W ten sposób etyka nikczemności została zrecyklingowana — przestała być ideologicznym obowiązkiem, a stała się sposobem kariery i ochrony status quo.
Milczenie wobec dawnych krzywd, unikanie odpowiedzialności, ukrywanie współpracy, blokowanie rozliczeń – to nowe formy starej postawy.
W świecie akademickim przyjęło to postać szczególnie subtelną: ci, którzy kiedyś milczeli wobec prześladowań, dziś milczą wobec kłamstwa o przeszłości. Instytucje pamięci publicznej często nie służą prawdzie, lecz ochronie układów towarzyskich i autorytetów, których biografie nie wytrzymałyby konfrontacji z faktami.

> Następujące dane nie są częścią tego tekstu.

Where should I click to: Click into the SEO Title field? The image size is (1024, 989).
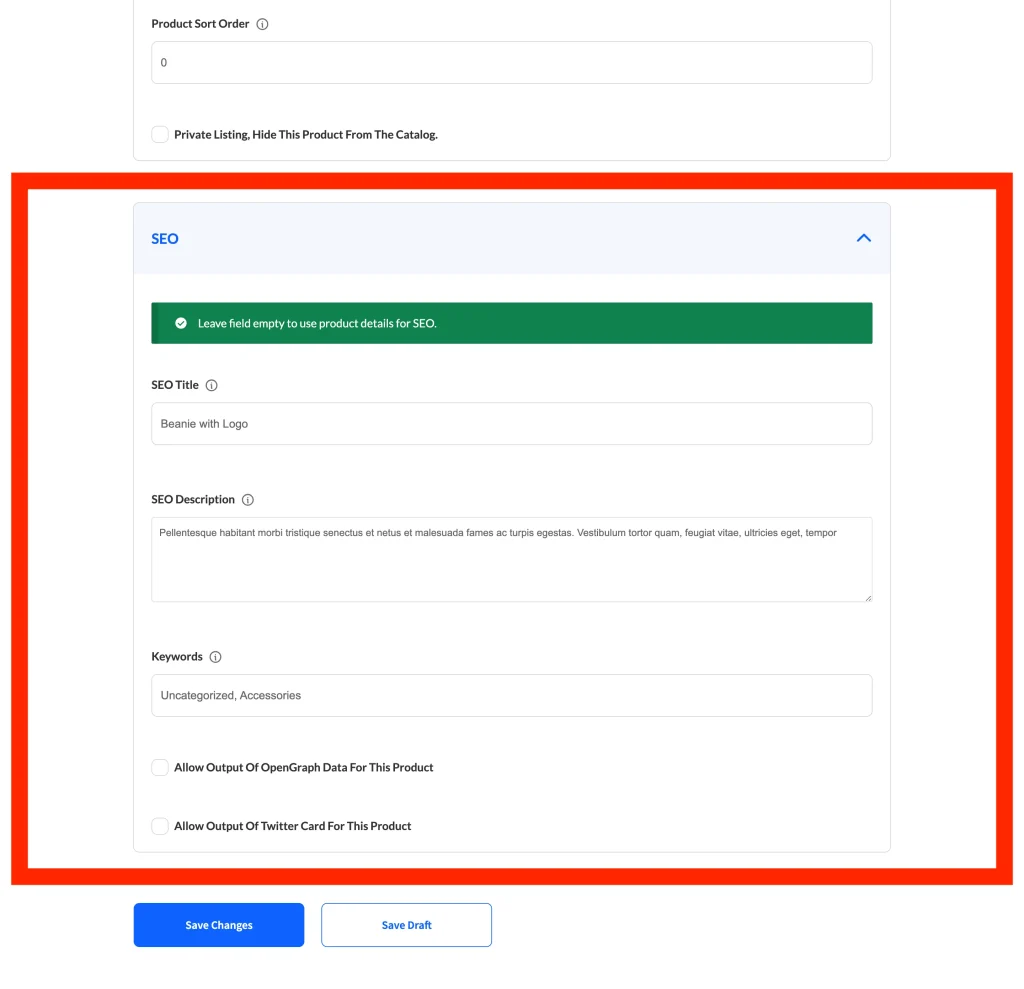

III. Nikczemność ucywilizowana
Współczesna forma nikczemności nie potrzebuje już aparatu przemocy. Wystarczy obojętność i moralna mgła.
Dawniej donoszono, dziś „nie zabiera się głosu”. Dawniej cenzurowano, dziś „nie zaprasza się kontrowersyjnych”. Dawniej niszczono biografie, dziś po prostu się je przemilcza.
Mechanizm pozostaje ten sam — chronić pozory porządku kosztem prawdy.
Etyka nikczemnego postępowania przetrwała, ponieważ jest łatwa, skuteczna i społecznie akceptowana. Pozwala uniknąć konfliktu, ryzyka, odpowiedzialności. Daje komfort bycia „rozsądnym człowiekiem” w świecie, w którym prawda wciąż dzieli, a kłamstwo łączy.
IV. Ostatni etap: normalizacja kłamstwa
W epoce relatywizmu i „płynnej rzeczywistości” nikczemność przestaje być wstydem. Przebiera się w język tolerancji, poprawności, profesjonalizmu.
Ten, kto mówi prawdę, bywa „radykałem”. Ten, kto milczy, jest „wyważony”.
W ten sposób etyka nikczemności staje się etyką systemową również w demokracji — tyle że nie przez przemoc, lecz przez kulturę konformizmu.
Zakończenie
Komunizm nie zginął wraz z upadkiem Związku Sowieckiego. Zginęła tylko jego brutalna forma.
Jego duch — duch relatywizacji dobra, usprawiedliwiania kłamstwa, rezygnacji z prawdy w imię wygody — trwa w wielu instytucjach i środowiskach, które kiedyś uczyły służby prawdzie.
Dlatego pytanie o etykę nikczemnego postępowania nie jest już pytaniem o przeszłość.
To pytanie o nas samych — o to, czy potrafimy żyć w prawdzie, gdy nikczemność stała się normą cywilizowaną, a odwaga moralna — ekstrawagancją.
Bo dopóki nie nazwiemy nikczemności po imieniu, dopóty będziemy żyli w świecie, który – choć pozornie wolny – wciąż kieruje się logiką dawnych kłamstw.